Abstract

This paper is concerned with the concept of hegemony and its applicability to understanding contemporary social and cultural developments. The concept of hegemony as used in social and cultural discourse has its roots in Marxist notions of class, oppression, ideology, base and superstructure, as well as Leninist notions of the vanguard, ​and was further developed by Antonio Gramsci, whose thoughts on cultural hegemony elaborated how one social group gained and then maintained power through cultural institutions, which constituted hegemony, and state institutions, such as the police, courts, and the military, which constituted domination. Adorno and Horkheimer developed a conception of a hegemonic culture industry and showed how the production of standardized cultural products could produce a dulled and docile populace. The concept of hegemony in understanding contemporary social and cultural developments has applicability not only through the thinking of the theorists named above, but also through what can be called a hegemonic discourse, which determines what can be thought, talked about or written, and thus is a concept which even a post-structuralist theorist, such as Foucault, makes use of, and whose applicability to understanding contemporary developments will be illustrated by recent events.
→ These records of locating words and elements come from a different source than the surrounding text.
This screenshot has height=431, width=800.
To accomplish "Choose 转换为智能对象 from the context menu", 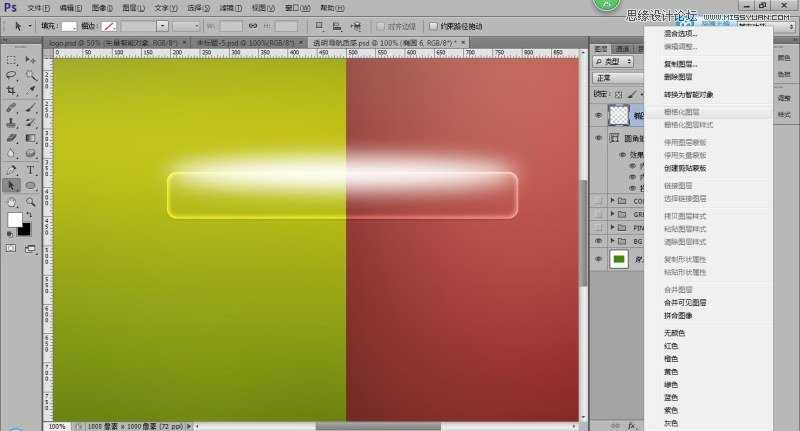I will point(689,94).
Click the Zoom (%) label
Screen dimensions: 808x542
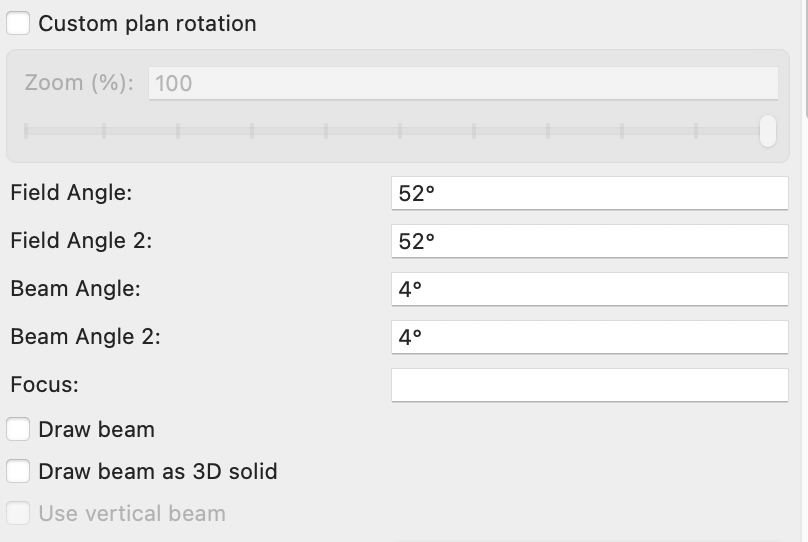coord(78,83)
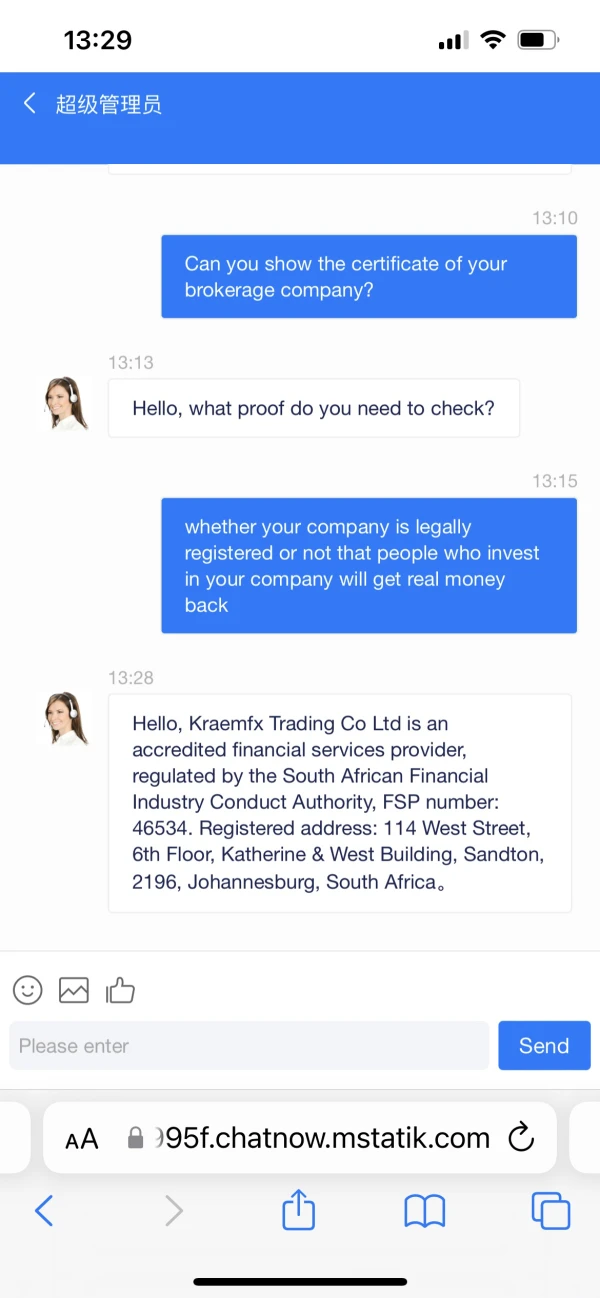Tap the agent avatar beside FSP message
Screen dimensions: 600x1298
coord(66,719)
The paper is consequently structured as follows: the first section introduces the concept of hegemony; the second section shows the origin of the concept of hegemony in Marxist thinking about ideology, superstructure, and the vanguard; the third section is concerned with Antonio Gramsci’s differentiation between rule, which is exercised directly through political institutions, and hegemony, which is maintained through culture; the fourth section addresses the notion of a culture industry, set forth by Horkheimer and Adorno, which creates mass produced culture for consumption by the masses, and whose function is a dulling of the consciousness of the same; the fifth section shows that the concept of hegemony is present in the thinking of Foucault about discourse; and the final section shows the applicability of the concept of hegemony to understanding recent events and concludes.